Écrit par Lepetitjournal Rome
Publié le 1 janvier 1970, mis à jour le 5 janvier 2018

 

Dans le cadre du festival Face à Face, parrainé par l'ambassade de France et la fondation Nuovi Mecenati, Carole Bouquet est venue à Rome pour prêter sa voix aux textes d'Antonin Artaud lors d'une représentation exceptionnelle au Théâtre Argentina. Sa lecture des lettres d'amour à Génica a ravi les spectateurs italiens et français

On connaissait déjà le talent de la grande actrice qu'est Carole Bouquet au cinéma, mais ses qualités au théâtre sont sûrement encore sous-estimées. Comme James Bond girl face à Roger Moore, dans "Trop belle pour moi" qui la couronne aux Césars ou comme femme de Gérard Depardieu, elle a excellé dans tous ses rôles. Au théâtre, elle a travaillé avec les plus grands tels que Jacques Weber en 2002 pour Phèdre de Racine ou encore Lambert Wilson pour Bérénice en 2008. Encore une fois, elle a su apprivoiser les salles de théâtre grâce aux textes d'Antonin Artaud dans Lettre à Génica.

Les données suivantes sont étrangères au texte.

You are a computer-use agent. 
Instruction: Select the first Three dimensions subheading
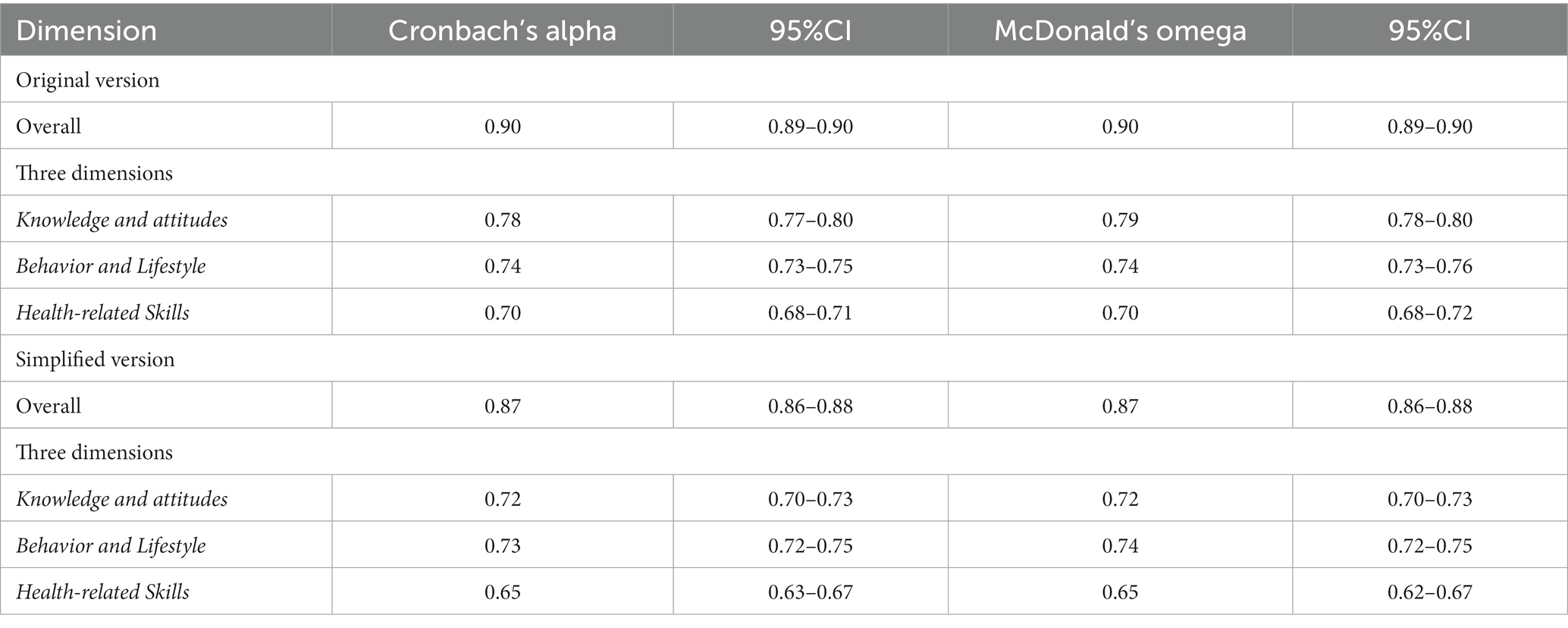(94, 173)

Carole Bouquet lit Artaud, source www.france-italia.it

Au départ pourtant, son profil n'était peut-être pas exactement celui qui correspondait le plus à celui d'Artaud. Il a donc fallu convaincre car la lecture des lettres d'un auteur en mal d'amour, rongé par l'opium, le désespoir et opprimé par la solitude et l'angoisse n'a rien d'une cure de jouvence. Carole Bouquet a néanmoins su tirer son épingle du jeu et imposer son rythme, tout en apportant au récit sa touche personnelle.

La souffrance de l'auteur

Il y a près de vingt ans, l'actrice découvrait Antonin Artaud grâce aux publications de ses écrits datés de 1969 et restés jusque-là dans l'anonymat. Celui à qui on attribue l'invention "du théâtre de la cruauté" a longtemps été dénigré, pendant son existence et après sa mort. Pourtant, Carole Bouquet est littéralement tombée amoureuse de ces textes et a réussi le pari de les adapter au théâtre. Elle déclarait à la télévision française en 2010 "je n'ai rien en commun avec lui mais je l'aime". 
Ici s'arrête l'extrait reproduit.